DOERING: It doesn't sound like much of a childhood, Pat, you know, no recess, no playtime outside.

PARENTEAU: That's right. And they had medical testimony presented to that very point, it was both physical impacts on the children, and mental. And this is just the beginning. The potential harm is much worse, unless much stronger action is taken to reduce emissions and provide for adaptation.

Over the past decade, Portugal has faced severe wildfires and heat waves, which will continue to be exacerbated by climate change. (Photo: Michael Held, Unsplash)

DOERING: You know, just on the question of how much time there is for these plaintiffs to act and for these countries to act, the IPCC has said that we have to basically halve our carbon emissions globally, by the end of this decade, like six years away, Pat.

PARENTEAU: Right. And the lawyers for the youth plaintiffs made a big point about how rapidly the nations in Europe and elsewhere have to move in order to meet their commitments under the Paris Agreement. We're way behind. They actually presented evidence from an entity known as the carbon action tracker, or CAT. And it's very quantitative evidence of what each individual nation's fair share would be in terms of reducing emissions. So they've laid out a blueprint. Again, if the court decides to take this case on, and if it decides to genuinely engage with the question of what exactly is your legal obligation, each and every one of you, this will be a dramatic breakthrough for climate change. It's pushing the boundaries of how far courts should go when you have a problem of this nature. But it certainly is an opportunity for the court to put down a very strong marker here. And we'll see if it does it.

DOERING: Right, because the Paris Climate Agreement, if I understand it correctly, is not actually legally binding. And so it sounds like this decision from this court may actually put some teeth behind that.

PARENTEAU: You're exactly right, Jenni. The Paris Agreement sets goals, but it doesn't impose binding targets. It does have binding procedural obligations, like disclosing what your emissions are. But when it comes to limiting global warming to 1.5 or two degrees Celsius, no, that's not a legally binding obligation.
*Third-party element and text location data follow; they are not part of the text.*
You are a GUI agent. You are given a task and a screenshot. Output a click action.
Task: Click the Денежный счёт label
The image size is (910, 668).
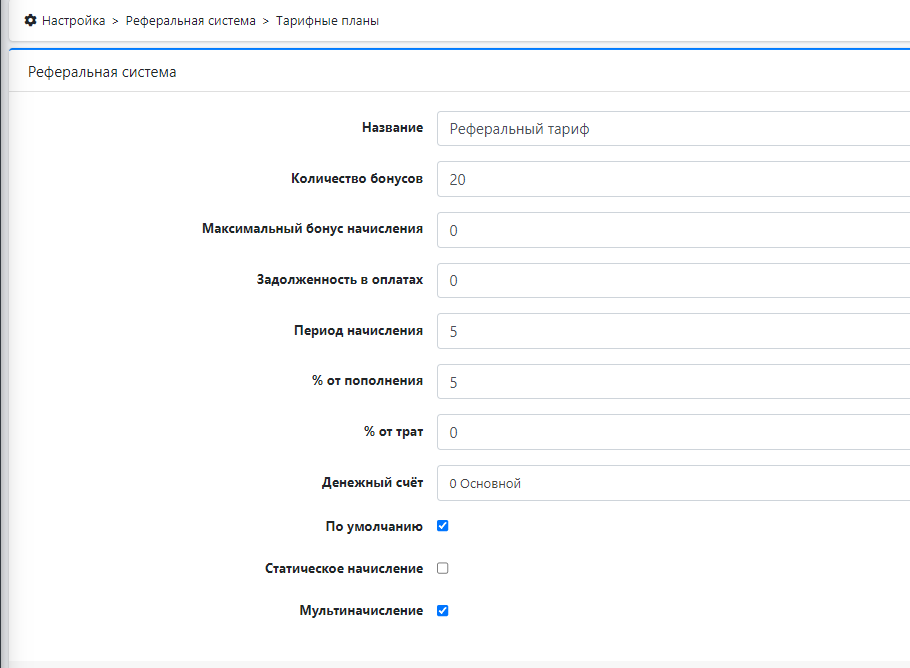372,482
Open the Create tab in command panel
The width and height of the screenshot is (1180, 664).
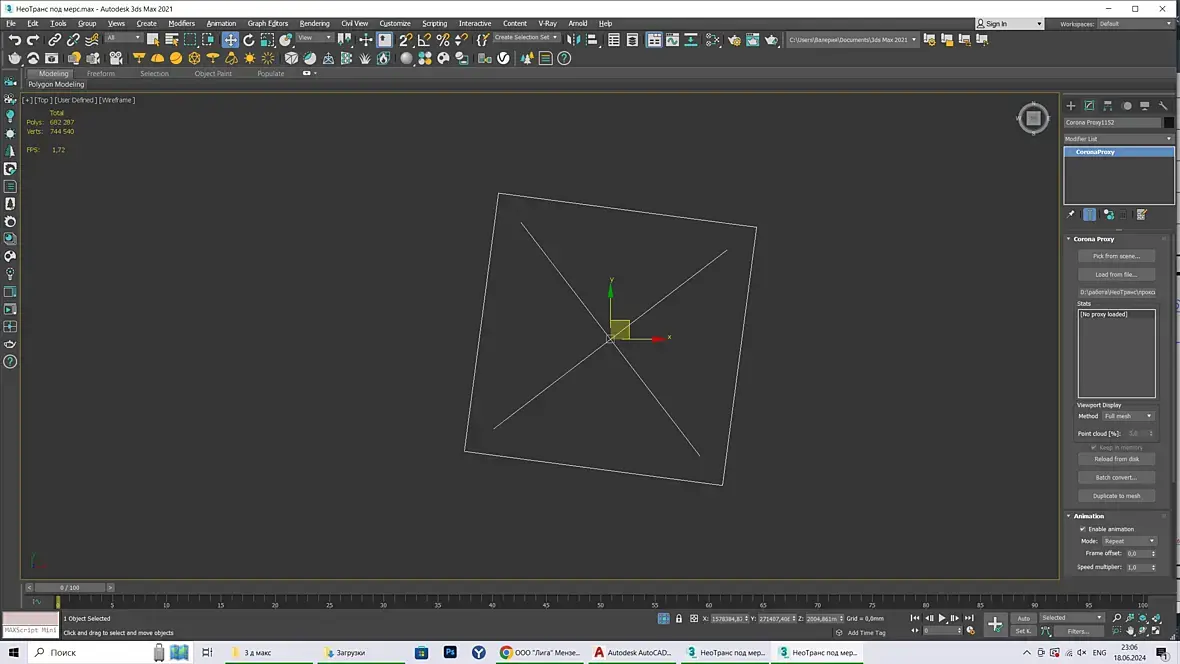click(x=1070, y=105)
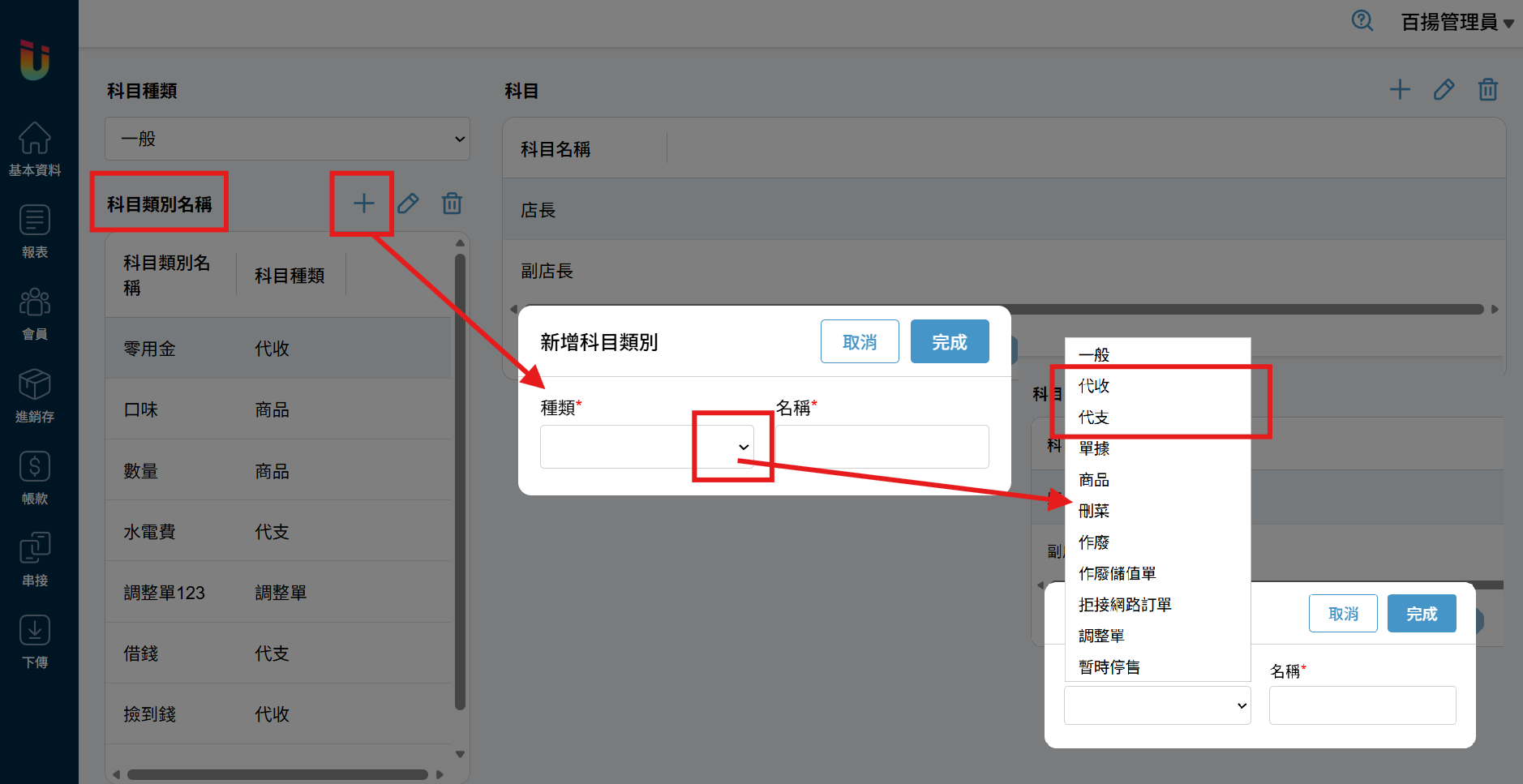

That's their ultimate goal in this case, is to make that 1.5 degree limit legally enforceable throughout the European Union countries to start with. And then hopefully, beyond that. This court does have the power to issue a legally binding order, if they're willing to do it.

The case was heard in front of the Grand Chamber, which includes 17 judges from 17 different countries. (Photo: Council of Europe)

DOERING: Pat, we've seen a lot of youth climate cases hit the headlines here in the US. To what extent are we seeing a global pattern here?

PARENTEAU: The number of human rights based cases, and the number of cases being brought by youth plaintiffs is steadily increasing both in the United States and elsewhere. So it's a sign, of course, that the governments, who are ultimately responsible, that political process, is not responding to the crisis in the way that's necessary. And more and more people are turning to the courts. And they're seeking ever, in my view, sophisticated and innovative remedies and arguments and theories. I mean, they're pushing the law. Climate change is pushing the law. Climate change is going to push this court, I think, in the direction of issuing something, hopefully, positive in this case.

DOERING: Patrick Parenteau is an emeritus professor at Vermont Law School. Thank you so much, Pat.

PARENTEAU: Thanks, Jenni. Always a pleasure.